La casa junto al mar presenta como premisa argumental la reunión de tres hermanos (Ariane Ascaride, Jean-Pierre Darroussin y Gérard Meylan) que acuden a un pequeño pueblo costero –escenario de sus veraneos de infancia y juventud– debido a la enfermedad del padre. Sin embargo, la trama deviene en una simple excusa para vehicular la consciencia de la cercanía de la vejez.
En un momento de gran belleza, Guédiguian recupera una vieja filmación (procedente del rodaje de la película Ki lo sa?, estrenada en 1986) en la que los protagonistas retozan alegre y juvenilmente en las aguas del puerto. El personaje de Ascaride –una actriz de teatro– busca en la compañía amorosa de un joven un antídoto contra el empuje de Cronos.
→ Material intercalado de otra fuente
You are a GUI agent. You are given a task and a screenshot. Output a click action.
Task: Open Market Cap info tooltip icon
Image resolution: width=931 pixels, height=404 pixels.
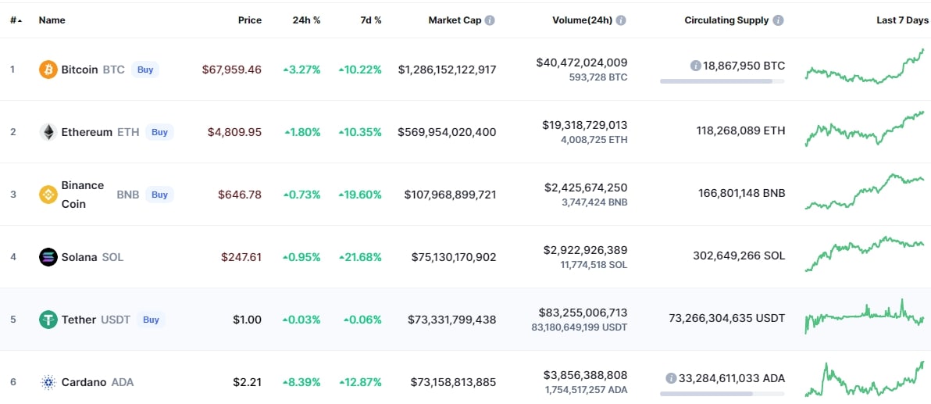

Y, en unos gestos poéticos poco habituales en su obra, Guédiguian fija, en planos detalles repartidos por la película, varios memento mori: un cigarro a punto de apagarse, unos peces agonizando, las olas del mar. Un sorprendente homenaje a la obra del japonés Yasujirō Ozu que se ve algo mermado por una noble y blanda subtrama protagonizada por unos niños inmigrantes ilegales, a través de la cual el realizador francés da rienda suelta a la vertiente más política de su cine. El poder de conmoción de la sugerencia frente a la obviedad del manifiesto ideológico.